---------- Data for this exercise ----------

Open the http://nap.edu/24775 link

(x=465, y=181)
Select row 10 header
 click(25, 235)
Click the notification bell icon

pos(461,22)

----------

Work instruction –
Please repeat the material exactly as it appears above.

Finished task –
Open the http://nap.edu/24775 link

(x=465, y=181)
Select row 10 header
 click(25, 235)
Click the notification bell icon

pos(461,22)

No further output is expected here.